Theo d'Allen Levi (Editions JC Lattès)
Ce roman m'a tout de suite fait penser au film "Forrest Gump", notamment en raison d'un banc qui tient un rôle très important dans cette histoire. On y suit Théo, un vieil homme de 80 ans passés qui arrive dans la ville de Golden. On ne connait rien de lui, mais on comprend rapidement qu'il est là pour faire le bien. Dès le départ, il s'attelle à une mission bien précise, celle d'acheter tous les portraits d'un artiste exposés dans l'un des cafés de la ville. Son objectif est de les restituer aux personnes représentées sur ces portraits.
Il commence sa mission seul, puis reçoit l’aide de plusieurs habitants de la ville, surtout pour retrouver les contacts des personnes figurant sur les tableaux. Une fois quelqu’un retrouvé, Théo lui envoie une lettre et lui donne rendez-vous sur un banc près d’une fontaine. Lors de cette rencontre, la personne du portrait parle d’elle, et un dialogue se noue entre les deux personnages.
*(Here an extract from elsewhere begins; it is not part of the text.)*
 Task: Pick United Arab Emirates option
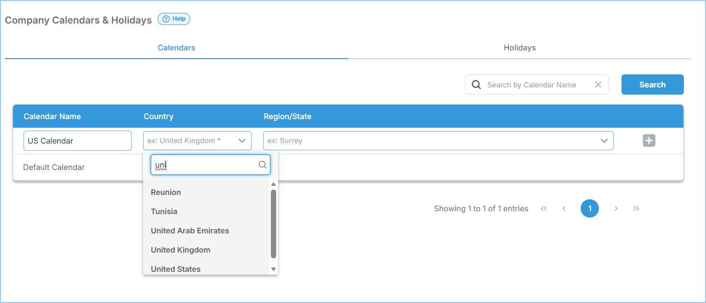point(190,230)
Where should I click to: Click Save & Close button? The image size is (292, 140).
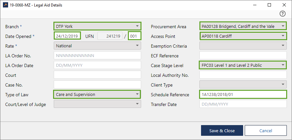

Au fil de la lecture, on en apprend un peu plus sur Théo, qui prend presque la figure d’un ange débarqué de nulle part pour faire le bien. Ce roman est très feel good à sa manière et insiste beaucoup sur les valeurs d’entraide, de gentillesse et sur le cercle vertueux qu’engendre une attitude bienveillante. C’est un roman qui fait du bien et qui se lit avec une certaine légèreté, même si l’on comprend que tout n’est pas simple dans le récit - comme dans la vie en général.
Merci à Babelio et aux Editions JC Lattès pour la découverte de ce roman.